Problem to solve ▸
Format the data below as a JSON array of strings, one string per line, with blank lines omitted.

Data for this exercise ▸
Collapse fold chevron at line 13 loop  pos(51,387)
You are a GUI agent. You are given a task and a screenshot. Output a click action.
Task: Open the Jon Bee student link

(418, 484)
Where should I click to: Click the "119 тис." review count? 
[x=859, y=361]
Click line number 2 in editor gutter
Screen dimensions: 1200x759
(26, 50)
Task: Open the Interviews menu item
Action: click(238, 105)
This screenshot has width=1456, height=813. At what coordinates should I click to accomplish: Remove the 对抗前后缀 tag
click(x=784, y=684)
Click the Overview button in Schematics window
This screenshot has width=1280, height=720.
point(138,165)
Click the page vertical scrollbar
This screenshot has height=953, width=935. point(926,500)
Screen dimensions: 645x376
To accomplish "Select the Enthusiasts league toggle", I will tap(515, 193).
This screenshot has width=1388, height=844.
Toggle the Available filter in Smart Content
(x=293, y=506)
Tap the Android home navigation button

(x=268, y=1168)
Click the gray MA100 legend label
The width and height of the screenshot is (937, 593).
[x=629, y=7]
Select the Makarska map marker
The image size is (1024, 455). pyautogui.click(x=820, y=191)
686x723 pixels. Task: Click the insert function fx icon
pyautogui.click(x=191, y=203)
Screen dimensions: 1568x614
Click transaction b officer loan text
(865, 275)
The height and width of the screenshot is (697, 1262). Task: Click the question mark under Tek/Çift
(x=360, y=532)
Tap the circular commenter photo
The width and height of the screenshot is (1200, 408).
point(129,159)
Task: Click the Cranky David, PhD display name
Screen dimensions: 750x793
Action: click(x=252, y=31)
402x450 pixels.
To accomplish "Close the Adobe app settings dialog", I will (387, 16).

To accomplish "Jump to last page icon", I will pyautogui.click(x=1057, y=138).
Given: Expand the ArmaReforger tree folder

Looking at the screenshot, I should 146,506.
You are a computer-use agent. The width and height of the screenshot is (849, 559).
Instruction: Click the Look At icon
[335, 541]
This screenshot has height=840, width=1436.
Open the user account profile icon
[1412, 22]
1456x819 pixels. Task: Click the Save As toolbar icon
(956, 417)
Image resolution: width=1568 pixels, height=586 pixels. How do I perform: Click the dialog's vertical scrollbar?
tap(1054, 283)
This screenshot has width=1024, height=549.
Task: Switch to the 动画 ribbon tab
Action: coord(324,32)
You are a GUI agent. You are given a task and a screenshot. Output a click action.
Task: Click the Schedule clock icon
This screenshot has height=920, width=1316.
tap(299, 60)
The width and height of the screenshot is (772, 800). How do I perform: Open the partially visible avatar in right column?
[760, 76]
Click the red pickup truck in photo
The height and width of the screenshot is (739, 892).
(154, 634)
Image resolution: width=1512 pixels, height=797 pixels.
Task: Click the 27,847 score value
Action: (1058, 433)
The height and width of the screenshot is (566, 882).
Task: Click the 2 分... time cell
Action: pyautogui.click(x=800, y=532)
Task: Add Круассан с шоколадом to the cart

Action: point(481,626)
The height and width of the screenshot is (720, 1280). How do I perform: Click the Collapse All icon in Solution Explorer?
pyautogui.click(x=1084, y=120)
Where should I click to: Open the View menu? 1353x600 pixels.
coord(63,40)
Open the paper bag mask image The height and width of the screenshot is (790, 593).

Task answer ▸
[
  "Collapse fold chevron at line 13 loop  pos(51,387)",
  "You are a GUI agent. You are given a task and a screenshot. Output a click action.",
  "Task: Open the Jon Bee student link",
  "(418, 484)",
  "Where should I click to: Click the \"119 тис.\" review count? ",
  "[x=859, y=361]",
  "Click line number 2 in editor gutter",
  "Screen dimensions: 1200x759",
  "(26, 50)",
  "Task: Open the Interviews menu item",
  "Action: click(238, 105)",
  "This screenshot has width=1456, height=813. At what coordinates should I click to accomplish: Remove the 对抗前后缀 tag",
  "click(x=784, y=684)",
  "Click the Overview button in Schematics window",
  "This screenshot has width=1280, height=720.",
  "point(138,165)",
  "Click the page vertical scrollbar",
  "This screenshot has height=953, width=935. point(926,500)",
  "Screen dimensions: 645x376",
  "To accomplish \"Select the Enthusiasts league toggle\", I will tap(515, 193).",
  "This screenshot has width=1388, height=844.",
  "Toggle the Available filter in Smart Content",
  "(x=293, y=506)",
  "Tap the Android home navigation button",
  "(x=268, y=1168)",
  "Click the gray MA100 legend label",
  "The width and height of the screenshot is (937, 593).",
  "[x=629, y=7]",
  "Select the Makarska map marker",
  "The image size is (1024, 455). pyautogui.click(x=820, y=191)",
  "686x723 pixels. Task: Click the insert function fx icon",
  "pyautogui.click(x=191, y=203)",
  "Screen dimensions: 1568x614",
  "Click transaction b officer loan text",
  "(865, 275)",
  "The height and width of the screenshot is (697, 1262). Task: Click the question mark under Tek/Çift",
  "(x=360, y=532)",
  "Tap the circular commenter photo",
  "The width and height of the screenshot is (1200, 408).",
  "point(129,159)",
  "Task: Click the Cranky David, PhD display name",
  "Screen dimensions: 750x793",
  "Action: click(x=252, y=31)",
  "402x450 pixels.",
  "To accomplish \"Close the Adobe app settings dialog\", I will (387, 16).",
  "To accomplish \"Jump to last page icon\", I will pyautogui.click(x=1057, y=138).",
  "Given: Expand the ArmaReforger tree folder",
  "Looking at the screenshot, I should 146,506.",
  "You are a computer-use agent. The width and height of the screenshot is (849, 559).",
  "Instruction: Click the Look At icon",
  "[335, 541]",
  "This screenshot has height=840, width=1436.",
  "Open the user account profile icon",
  "[1412, 22]",
  "1456x819 pixels. Task: Click the Save As toolbar icon",
  "(956, 417)",
  "Image resolution: width=1568 pixels, height=586 pixels. How do I perform: Click the dialog's vertical scrollbar?",
  "tap(1054, 283)",
  "This screenshot has width=1024, height=549.",
  "Task: Switch to the 动画 ribbon tab",
  "Action: coord(324,32)",
  "You are a GUI agent. You are given a task and a screenshot. Output a click action.",
  "Task: Click the Schedule clock icon",
  "This screenshot has height=920, width=1316.",
  "tap(299, 60)",
  "The width and height of the screenshot is (772, 800). How do I perform: Open the partially visible avatar in right column?",
  "[760, 76]",
  "Click the red pickup truck in photo",
  "The height and width of the screenshot is (739, 892).",
  "(154, 634)",
  "Image resolution: width=1512 pixels, height=797 pixels.",
  "Task: Click the 27,847 score value",
  "Action: (1058, 433)",
  "The height and width of the screenshot is (566, 882).",
  "Task: Click the 2 分... time cell",
  "Action: pyautogui.click(x=800, y=532)",
  "Task: Add Круассан с шоколадом to the cart",
  "Action: point(481,626)",
  "The height and width of the screenshot is (720, 1280). How do I perform: Click the Collapse All icon in Solution Explorer?",
  "pyautogui.click(x=1084, y=120)",
  "Where should I click to: Open the View menu? 1353x600 pixels.",
  "coord(63,40)",
  "Open the paper bag mask image The height and width of the screenshot is (790, 593)."
]